Advocates push for law requiring life rings at Lake Michigan entry points in Indiana
INDIANAPOLIS (CBS) -- A group of water safety experts, and friends and families of drowning victims, pushed Wednesday to require life ring stations on piers and public access points along Lake Michigan in Indiana.
They headed to the Indiana Statehouse in Indianapolis Wednesday to argue in favor of the Lake Michigan Rescue Equipment Act.
The act – Indiana Senate Bill 253 – was written by state Sens. Rodney Pol (D-Chesterton) and Susan Glick (R-LaGrange). It passed out of the Indiana state Senate Natural Resources Committee unanimously in late January.
The Great Lakes Surf Rescue Project said five people testified Wednesday.

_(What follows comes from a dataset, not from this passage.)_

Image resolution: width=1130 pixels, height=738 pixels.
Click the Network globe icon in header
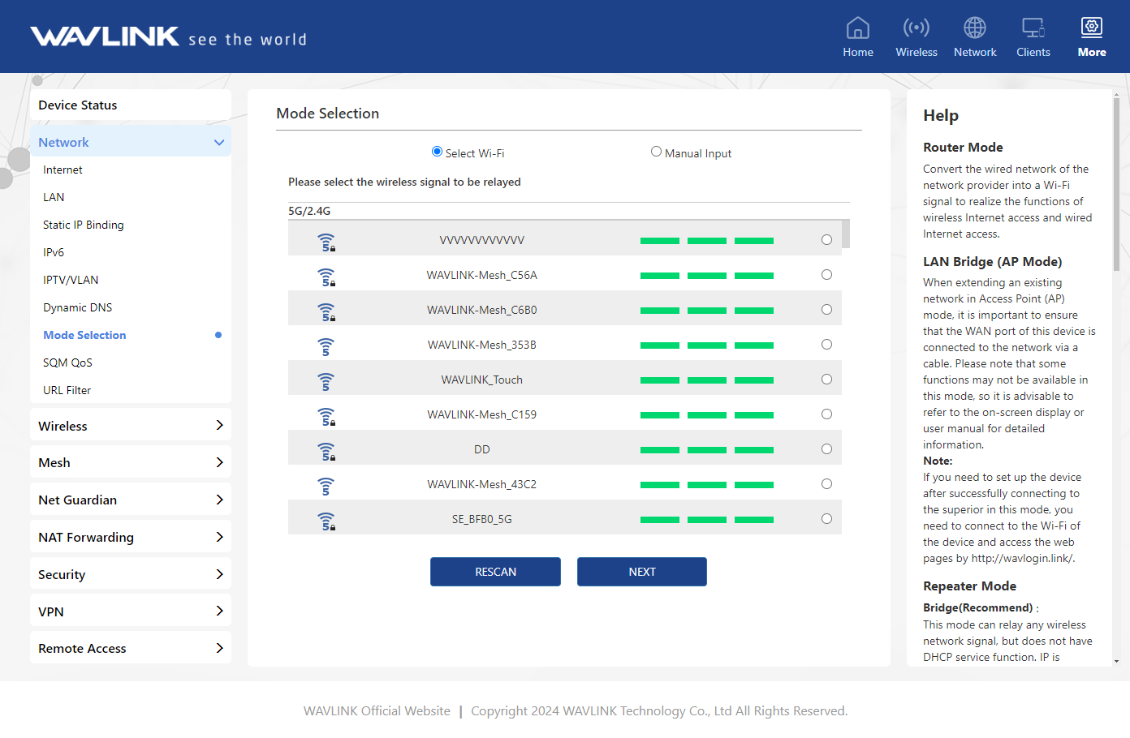pos(974,28)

They included Lynn Jaynes – a friend of Thomas Kenning, who drowned while trying to rescue a teenage girl at Porter Beach, Indiana; Greg Froese and Chris Borrink, the father and a family friend, respectively, of Chase Froese, 20, who drowned in 2015; and Dave Benjamin, a 2010 Lake Michigan near-drowning survivor and the cofounder of the Great Lakes Surf Rescue Project.
The Indiana House Natural Resources Committee is now considering the bill.